WASHINGTON - The Supreme Court ruled Monday that ordinary taxpayers cannot challenge a White House initiative that helps religious charities get a share of federal money.

The 5-4 decision blocks a lawsuit by a group of atheists and agnostics against eight Bush administration officials including the head of the White House Office of Faith-Based and Community Initiatives.

The taxpayers' group, the Freedom From Religion Foundation Inc., objected to government conferences in which administration officials encourage religious charities to apply for federal grants.

Taxpayers in the case "set out a parade of horribles that they claim could occur" unless the court stopped the Bush administration initiative, wrote Justice Samuel Alito. "Of course, none of these things has happened."

With the White House Office of Faith-Based and Community Initiatives, President Bush says he wants to level the playing field. Religious charities and secular charities should compete for government money on an equal footing.

White House spokeswoman Emily Lawrimore called the ruling "a substantial victory for efforts by Americans to more effectively aid our neighbors in need of help."

She said the faith-based and community initiative can remain focused on "strengthening America's armies of compassion."

The White House program appears to have had a substantial impact.

In fiscal 2005, seven federal agencies awarded $2.1 billion to religious charities, according to a White House report. That was up 7 percent from the year before and represented 10.9 percent of the grants from the seven federal agencies providing money to faith-based groups.

Among the programs: Substance abuse treatment, housing for AIDS patients, community re-entry for inmates, housing for homeless veterans and emergency food assistance.

June 25, 2007 3:56 PM  
Anonymous Anonymous said...

Hey, Anon-- What's wrong, you could not summarize that in your own words? Typical right-winged Republican who can't speak for his/herself. Go figure. FYI- if you don't cite the source, that is plagiarism.

June 25, 2007 6:02 PM  
Anonymous Anonymous said...

...wrote Justice Samuel Alito. "Of course, none of these things has happened." YET

June 25, 2007 9:29 PM  
Blogger Christine said...

Taxpayers in the case "set out a parade of horribles that they claim could occur" unless the court stopped the Bush administration initiative, wrote Justice Samuel Alito. "Of course, none of these things has happened."

The taxpayers should have mentioned one of the horribles that did happen, which led to the Bush Administration's decision to withhold a $75,000.00 grant to The Silver Ring Thing program in 2005. A lawsuit by the ACLU that year ended in a settlement agreement that specified several restrictions on SRT's required religious activities in order to qualify for federal funding.

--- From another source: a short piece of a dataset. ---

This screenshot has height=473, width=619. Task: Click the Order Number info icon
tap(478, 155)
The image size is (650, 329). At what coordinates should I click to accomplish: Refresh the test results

60 Minutes reported in 2005 that 20,000 SRT participants had been interviewed and the researchers found that 88 percent of them broke their pledge and had sex before marriage. Further, while SRT was found to delay sex by up to 18 months, it also was found that when they have sex, pledgers are one-third less likely to use condoms at first sex...So all of the benefit of the delay in terms of pregnancy-risk and in terms of STD acquisition -- poof -- it just disappears because they’re so much less likely to use a condom at first sex...They’ve been taught that condoms don’t work; they’re fearful of them. They don’t know how to use them...Their peers don’t use them. They have no experience with them.

In 2006, a few months after the settlement agreement was reached, SRT decided not to apply for federal funding any more. How many more high failure programs like that are still being funded with our tax dollars?

Thank goodness MCPS's new health education program provides a very accurate demonstration of condom usage. MCPS students will benefit from this demonstration.